The role of the police
This is largely ignored by the Russian ‘massacre’ lobby but pivotal to all investigations. In the above-mentioned report, HRMMU also raises questions about the role of the police, and expresses frustration at the lack of cooperation from the police and SBU [Security Service]. Nor are they alone in this. The May 2 Group, made up of journalists, civic activists, and others, have also publicly demanded answers regarding the role of the police in general, and specific officials in particular.
Video footage, for example, is available showing how pro-federalism activists shot at pro-unity demonstrators from behind police lines.
There are also videos that seem to indicate that Dmytro Fuchedzhy, ex-deputy head of the Odessa police, helped Vitaly Budko, a pro-federalist known as ‘Botsman’ who is clearly visible in other footage shooting at pro-unity activists, to escape.

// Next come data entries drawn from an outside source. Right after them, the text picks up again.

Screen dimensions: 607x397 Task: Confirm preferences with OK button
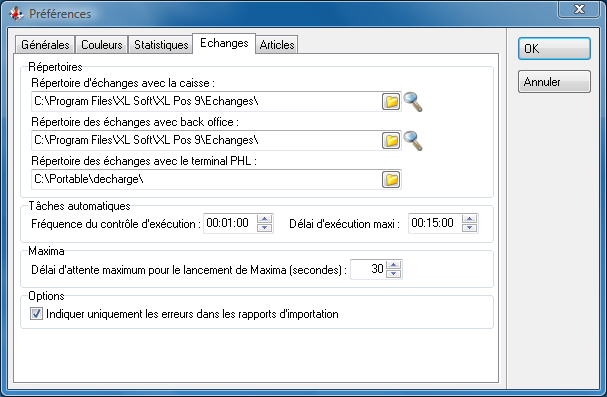tap(554, 49)
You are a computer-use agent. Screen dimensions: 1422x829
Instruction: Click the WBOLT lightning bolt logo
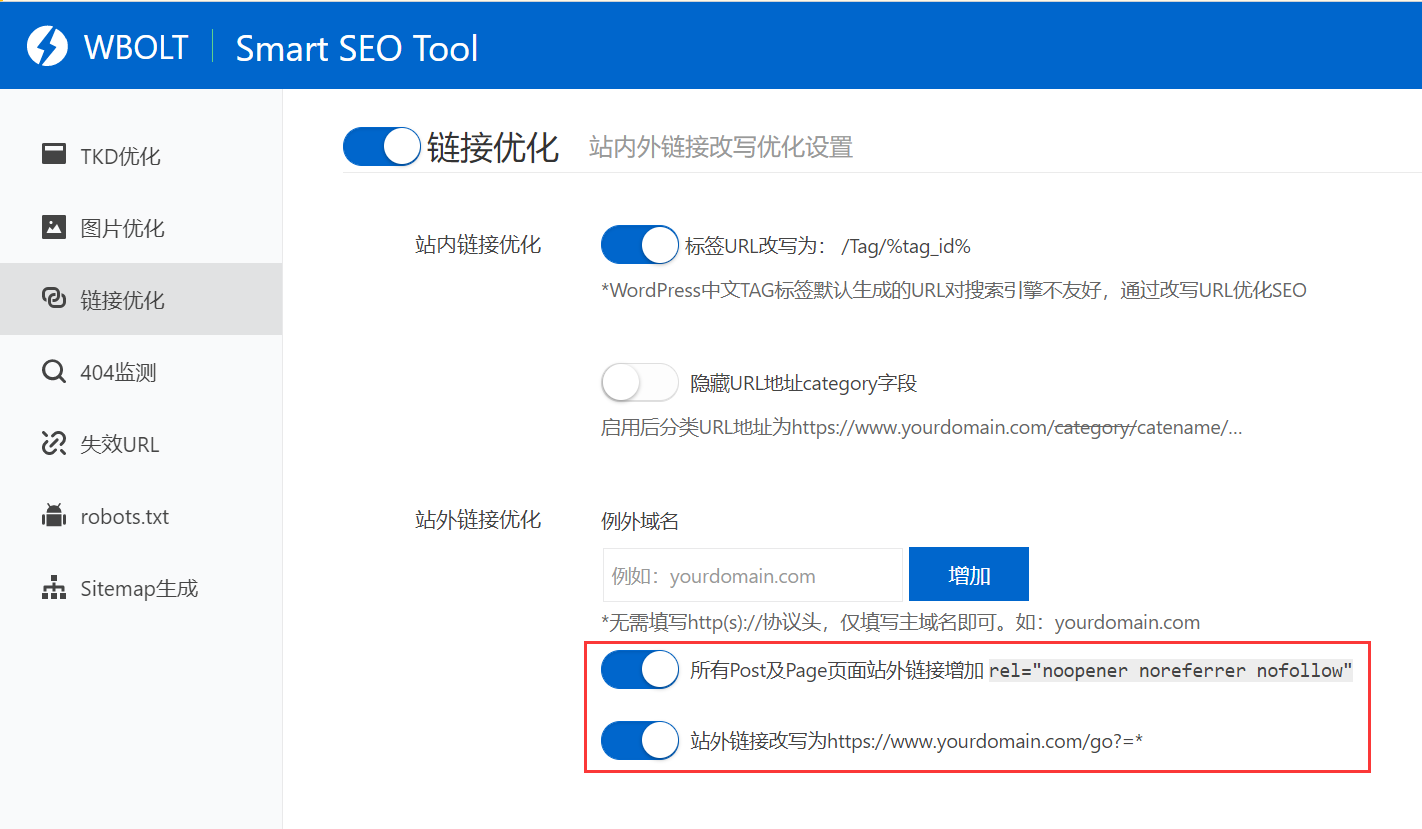pyautogui.click(x=46, y=45)

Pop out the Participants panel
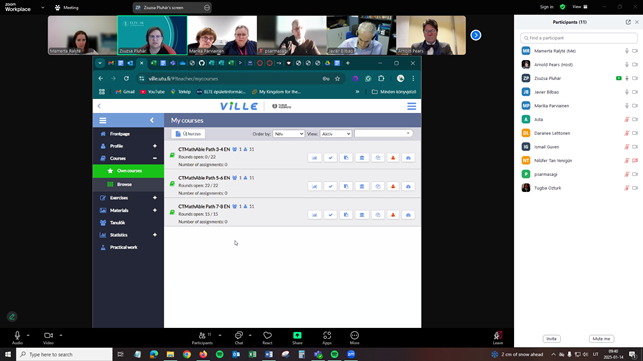[628, 22]
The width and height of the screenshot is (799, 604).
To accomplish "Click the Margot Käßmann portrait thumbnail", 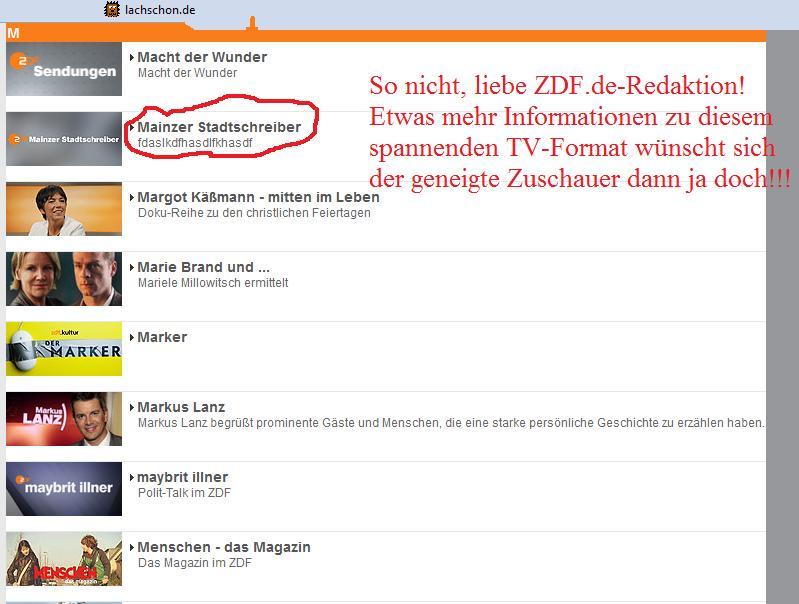I will (64, 209).
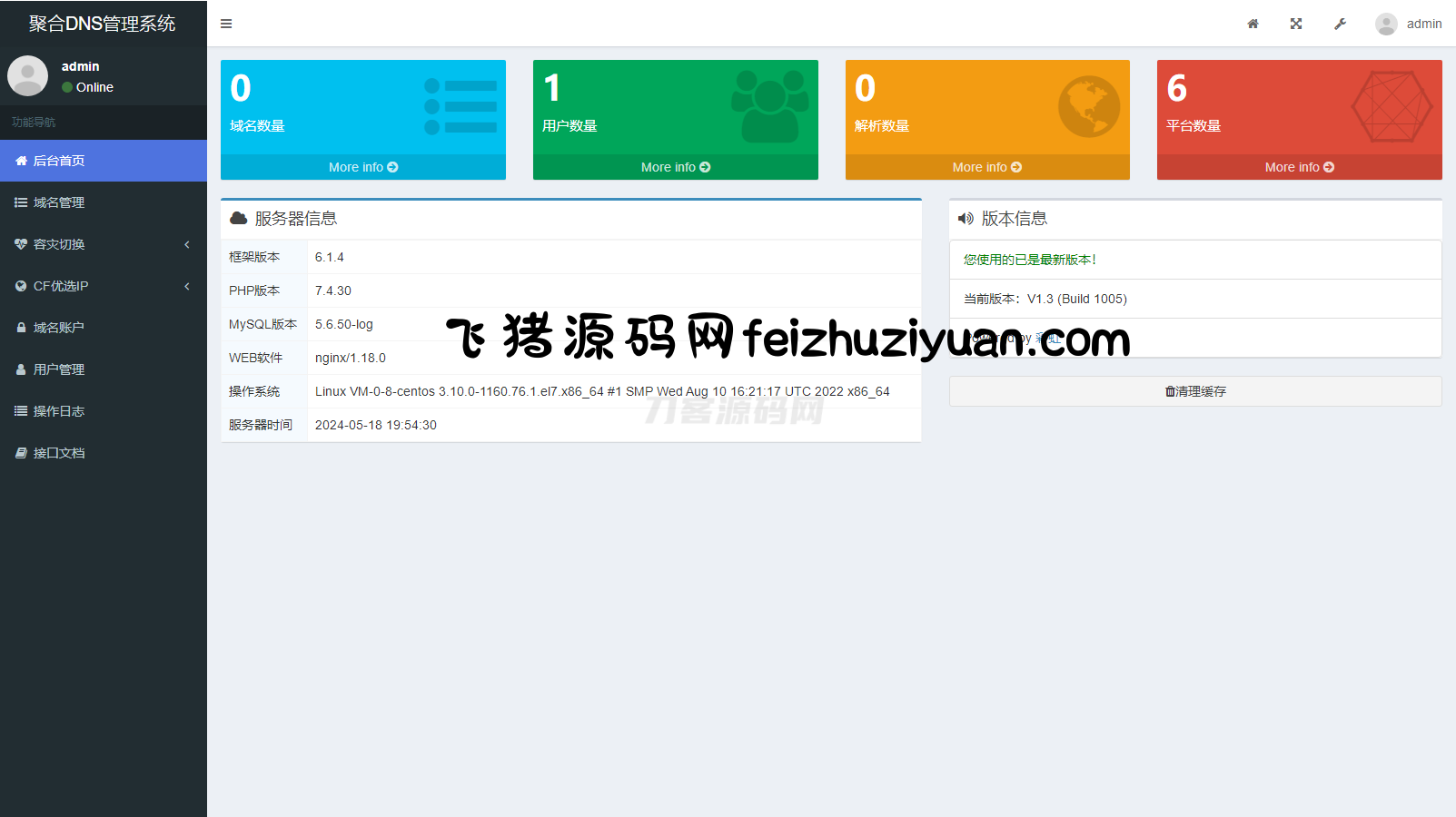The width and height of the screenshot is (1456, 817).
Task: Click the home icon in top bar
Action: (1253, 24)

Fuchedzhy disappeared after the tragedy and was placed on the wanted list. He has since been interviewed on Russian television claiming that the events were planned in advance and by people high up to get rid of the pro-federalism protesters.
A majority in the May 2 Group have recently published a report in which they suggest that an agreement had been reached between the police, the pro-federalism activists who had set up a camp on Kulikovo Pole and the pro-unity activists. They explain that the camp had long turned into a problem for the pro-federalism activists themselves, but that they did not want to lose face by simply packing up and going home. The police however needed them removed before planned Victory Day events on May 9. Pro-unity football fans were supposed to dismantle the anti-federalism tent camp, with the police ensuring that all passed without any major trouble or use of force. All interests were taken into account, with the Group’s information suggesting that a particular politician Gennady Trukhanov was prepared to finance the peace process, presumably including the amount of money which the pro-federalism activists were to receive. According to this version, Fuchedzhy and the regional police management were responsible for ensuring the technical side of things.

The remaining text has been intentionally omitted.